Exactly as written, retype all of the records that come next.
━━━━━━━━━━━━━━━━
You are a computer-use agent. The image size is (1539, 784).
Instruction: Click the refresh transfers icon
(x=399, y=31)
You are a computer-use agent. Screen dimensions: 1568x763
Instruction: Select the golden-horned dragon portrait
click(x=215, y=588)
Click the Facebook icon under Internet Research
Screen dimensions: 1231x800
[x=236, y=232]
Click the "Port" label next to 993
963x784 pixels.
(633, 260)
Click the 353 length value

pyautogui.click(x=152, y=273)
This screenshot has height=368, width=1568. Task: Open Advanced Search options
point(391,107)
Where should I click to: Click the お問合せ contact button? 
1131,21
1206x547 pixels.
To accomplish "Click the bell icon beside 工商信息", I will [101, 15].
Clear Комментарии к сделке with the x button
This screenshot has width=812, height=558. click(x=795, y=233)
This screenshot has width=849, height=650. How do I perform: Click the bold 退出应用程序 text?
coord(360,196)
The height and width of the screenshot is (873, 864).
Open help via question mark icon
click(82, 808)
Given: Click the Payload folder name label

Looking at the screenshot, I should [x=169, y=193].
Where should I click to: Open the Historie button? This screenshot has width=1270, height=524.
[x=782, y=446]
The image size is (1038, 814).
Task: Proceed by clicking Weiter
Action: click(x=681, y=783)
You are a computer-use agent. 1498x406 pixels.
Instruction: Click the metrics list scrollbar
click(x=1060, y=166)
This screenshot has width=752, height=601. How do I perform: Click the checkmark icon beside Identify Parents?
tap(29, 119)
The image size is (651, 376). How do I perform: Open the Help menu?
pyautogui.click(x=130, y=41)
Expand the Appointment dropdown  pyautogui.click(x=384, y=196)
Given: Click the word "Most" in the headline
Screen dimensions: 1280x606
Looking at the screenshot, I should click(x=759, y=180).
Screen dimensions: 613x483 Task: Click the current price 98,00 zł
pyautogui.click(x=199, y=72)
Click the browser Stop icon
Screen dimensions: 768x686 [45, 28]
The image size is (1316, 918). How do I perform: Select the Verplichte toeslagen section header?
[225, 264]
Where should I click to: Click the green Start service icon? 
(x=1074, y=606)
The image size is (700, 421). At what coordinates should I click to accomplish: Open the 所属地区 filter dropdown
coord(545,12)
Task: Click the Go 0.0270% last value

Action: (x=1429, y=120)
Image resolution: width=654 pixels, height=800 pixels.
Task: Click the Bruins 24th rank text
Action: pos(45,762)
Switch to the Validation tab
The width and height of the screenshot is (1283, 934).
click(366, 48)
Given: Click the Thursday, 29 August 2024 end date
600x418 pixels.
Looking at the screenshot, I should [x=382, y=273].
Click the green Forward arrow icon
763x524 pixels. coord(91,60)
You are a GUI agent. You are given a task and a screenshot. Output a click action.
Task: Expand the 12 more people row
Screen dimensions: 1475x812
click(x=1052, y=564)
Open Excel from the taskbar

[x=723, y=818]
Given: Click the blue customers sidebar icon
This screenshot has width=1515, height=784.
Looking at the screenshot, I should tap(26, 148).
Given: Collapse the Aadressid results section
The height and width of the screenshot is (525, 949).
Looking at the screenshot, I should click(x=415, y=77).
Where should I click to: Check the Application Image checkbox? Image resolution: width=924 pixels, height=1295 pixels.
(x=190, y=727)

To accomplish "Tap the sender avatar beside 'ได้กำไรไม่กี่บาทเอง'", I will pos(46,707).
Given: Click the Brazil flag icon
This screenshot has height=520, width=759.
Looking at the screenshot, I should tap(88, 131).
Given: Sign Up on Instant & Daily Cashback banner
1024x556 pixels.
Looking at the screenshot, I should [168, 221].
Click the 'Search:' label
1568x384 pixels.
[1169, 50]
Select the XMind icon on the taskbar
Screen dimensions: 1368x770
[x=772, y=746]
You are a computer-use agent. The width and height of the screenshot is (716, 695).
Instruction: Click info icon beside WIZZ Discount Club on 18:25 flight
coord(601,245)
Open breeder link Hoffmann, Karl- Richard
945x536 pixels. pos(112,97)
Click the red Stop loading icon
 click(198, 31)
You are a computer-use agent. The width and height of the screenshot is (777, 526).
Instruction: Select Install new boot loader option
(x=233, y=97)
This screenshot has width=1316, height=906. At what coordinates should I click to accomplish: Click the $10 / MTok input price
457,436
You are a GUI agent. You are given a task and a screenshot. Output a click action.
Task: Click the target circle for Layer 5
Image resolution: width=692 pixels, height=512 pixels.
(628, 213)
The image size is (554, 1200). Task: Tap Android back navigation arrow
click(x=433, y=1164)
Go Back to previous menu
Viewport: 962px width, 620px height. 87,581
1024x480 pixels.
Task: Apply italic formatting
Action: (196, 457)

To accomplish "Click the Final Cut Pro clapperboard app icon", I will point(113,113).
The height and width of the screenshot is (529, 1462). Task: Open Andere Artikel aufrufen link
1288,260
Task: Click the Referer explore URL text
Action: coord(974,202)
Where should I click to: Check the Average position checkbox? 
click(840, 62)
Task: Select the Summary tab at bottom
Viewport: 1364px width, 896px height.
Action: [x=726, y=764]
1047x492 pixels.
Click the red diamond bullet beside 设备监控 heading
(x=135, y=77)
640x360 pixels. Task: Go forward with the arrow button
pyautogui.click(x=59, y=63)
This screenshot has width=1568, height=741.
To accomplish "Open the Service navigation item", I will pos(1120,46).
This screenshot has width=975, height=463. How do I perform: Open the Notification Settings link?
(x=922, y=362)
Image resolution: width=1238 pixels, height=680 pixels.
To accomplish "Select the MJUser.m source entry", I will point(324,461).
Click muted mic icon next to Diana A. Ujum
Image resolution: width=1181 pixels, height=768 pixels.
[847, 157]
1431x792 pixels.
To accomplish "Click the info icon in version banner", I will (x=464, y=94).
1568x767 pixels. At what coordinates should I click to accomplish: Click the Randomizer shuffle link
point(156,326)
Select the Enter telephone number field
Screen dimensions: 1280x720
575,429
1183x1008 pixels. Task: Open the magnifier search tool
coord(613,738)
━━━━━━━━━━━━━━━━
• **RESULT**
You are a computer-use agent. The image size is (1539, 784).
Instruction: Click the refresh transfers icon
(x=399, y=31)
You are a computer-use agent. Screen dimensions: 1568x763
Instruction: Select the golden-horned dragon portrait
click(x=215, y=588)
Click the Facebook icon under Internet Research
Screen dimensions: 1231x800
[x=236, y=232]
Click the "Port" label next to 993
963x784 pixels.
(633, 260)
Click the 353 length value

pyautogui.click(x=152, y=273)
This screenshot has height=368, width=1568. Task: Open Advanced Search options
point(391,107)
Where should I click to: Click the お問合せ contact button? 
1131,21
1206x547 pixels.
To accomplish "Click the bell icon beside 工商信息", I will [101, 15].
Clear Комментарии к сделке with the x button
This screenshot has width=812, height=558. click(x=795, y=233)
This screenshot has width=849, height=650. How do I perform: Click the bold 退出应用程序 text?
coord(360,196)
The height and width of the screenshot is (873, 864).
Open help via question mark icon
click(82, 808)
Given: Click the Payload folder name label

Looking at the screenshot, I should [x=169, y=193].
Where should I click to: Open the Historie button? This screenshot has width=1270, height=524.
[x=782, y=446]
The image size is (1038, 814).
Task: Proceed by clicking Weiter
Action: click(x=681, y=783)
You are a computer-use agent. 1498x406 pixels.
Instruction: Click the metrics list scrollbar
click(x=1060, y=166)
This screenshot has width=752, height=601. How do I perform: Click the checkmark icon beside Identify Parents?
tap(29, 119)
The image size is (651, 376). How do I perform: Open the Help menu?
pyautogui.click(x=130, y=41)
Expand the Appointment dropdown  pyautogui.click(x=384, y=196)
Given: Click the word "Most" in the headline
Screen dimensions: 1280x606
Looking at the screenshot, I should click(x=759, y=180).
Screen dimensions: 613x483 Task: Click the current price 98,00 zł
pyautogui.click(x=199, y=72)
Click the browser Stop icon
Screen dimensions: 768x686 [45, 28]
The image size is (1316, 918). How do I perform: Select the Verplichte toeslagen section header?
[225, 264]
Where should I click to: Click the green Start service icon? 
(x=1074, y=606)
The image size is (700, 421). At what coordinates should I click to accomplish: Open the 所属地区 filter dropdown
coord(545,12)
Task: Click the Go 0.0270% last value

Action: (x=1429, y=120)
Image resolution: width=654 pixels, height=800 pixels.
Task: Click the Bruins 24th rank text
Action: pos(45,762)
Switch to the Validation tab
The width and height of the screenshot is (1283, 934).
click(366, 48)
Given: Click the Thursday, 29 August 2024 end date
600x418 pixels.
Looking at the screenshot, I should [x=382, y=273].
Click the green Forward arrow icon
763x524 pixels. coord(91,60)
You are a GUI agent. You are given a task and a screenshot. Output a click action.
Task: Expand the 12 more people row
Screen dimensions: 1475x812
click(x=1052, y=564)
Open Excel from the taskbar

[x=723, y=818]
Given: Click the blue customers sidebar icon
This screenshot has width=1515, height=784.
Looking at the screenshot, I should tap(26, 148).
Given: Collapse the Aadressid results section
The height and width of the screenshot is (525, 949).
Looking at the screenshot, I should click(x=415, y=77).
Where should I click to: Check the Application Image checkbox? Image resolution: width=924 pixels, height=1295 pixels.
(x=190, y=727)

To accomplish "Tap the sender avatar beside 'ได้กำไรไม่กี่บาทเอง'", I will pos(46,707).
Given: Click the Brazil flag icon
This screenshot has height=520, width=759.
Looking at the screenshot, I should tap(88, 131).
Given: Sign Up on Instant & Daily Cashback banner
1024x556 pixels.
Looking at the screenshot, I should [168, 221].
Click the 'Search:' label
1568x384 pixels.
[1169, 50]
Select the XMind icon on the taskbar
Screen dimensions: 1368x770
[x=772, y=746]
You are a computer-use agent. The width and height of the screenshot is (716, 695).
Instruction: Click info icon beside WIZZ Discount Club on 18:25 flight
coord(601,245)
Open breeder link Hoffmann, Karl- Richard
945x536 pixels. pos(112,97)
Click the red Stop loading icon
 click(198, 31)
You are a computer-use agent. The width and height of the screenshot is (777, 526).
Instruction: Select Install new boot loader option
(x=233, y=97)
This screenshot has width=1316, height=906. At what coordinates should I click to accomplish: Click the $10 / MTok input price
457,436
You are a GUI agent. You are given a task and a screenshot. Output a click action.
Task: Click the target circle for Layer 5
Image resolution: width=692 pixels, height=512 pixels.
(628, 213)
The image size is (554, 1200). Task: Tap Android back navigation arrow
click(x=433, y=1164)
Go Back to previous menu
Viewport: 962px width, 620px height. 87,581
1024x480 pixels.
Task: Apply italic formatting
Action: (196, 457)

To accomplish "Click the Final Cut Pro clapperboard app icon", I will point(113,113).
The height and width of the screenshot is (529, 1462). Task: Open Andere Artikel aufrufen link
1288,260
Task: Click the Referer explore URL text
Action: coord(974,202)
Where should I click to: Check the Average position checkbox? 
click(840, 62)
Task: Select the Summary tab at bottom
Viewport: 1364px width, 896px height.
Action: [x=726, y=764]
1047x492 pixels.
Click the red diamond bullet beside 设备监控 heading
(x=135, y=77)
640x360 pixels. Task: Go forward with the arrow button
pyautogui.click(x=59, y=63)
This screenshot has width=1568, height=741.
To accomplish "Open the Service navigation item", I will pos(1120,46).
This screenshot has width=975, height=463. How do I perform: Open the Notification Settings link?
(x=922, y=362)
Image resolution: width=1238 pixels, height=680 pixels.
To accomplish "Select the MJUser.m source entry", I will point(324,461).
Click muted mic icon next to Diana A. Ujum
Image resolution: width=1181 pixels, height=768 pixels.
[847, 157]
1431x792 pixels.
To accomplish "Click the info icon in version banner", I will (x=464, y=94).
1568x767 pixels. At what coordinates should I click to accomplish: Click the Randomizer shuffle link
point(156,326)
Select the Enter telephone number field
Screen dimensions: 1280x720
575,429
1183x1008 pixels. Task: Open the magnifier search tool
coord(613,738)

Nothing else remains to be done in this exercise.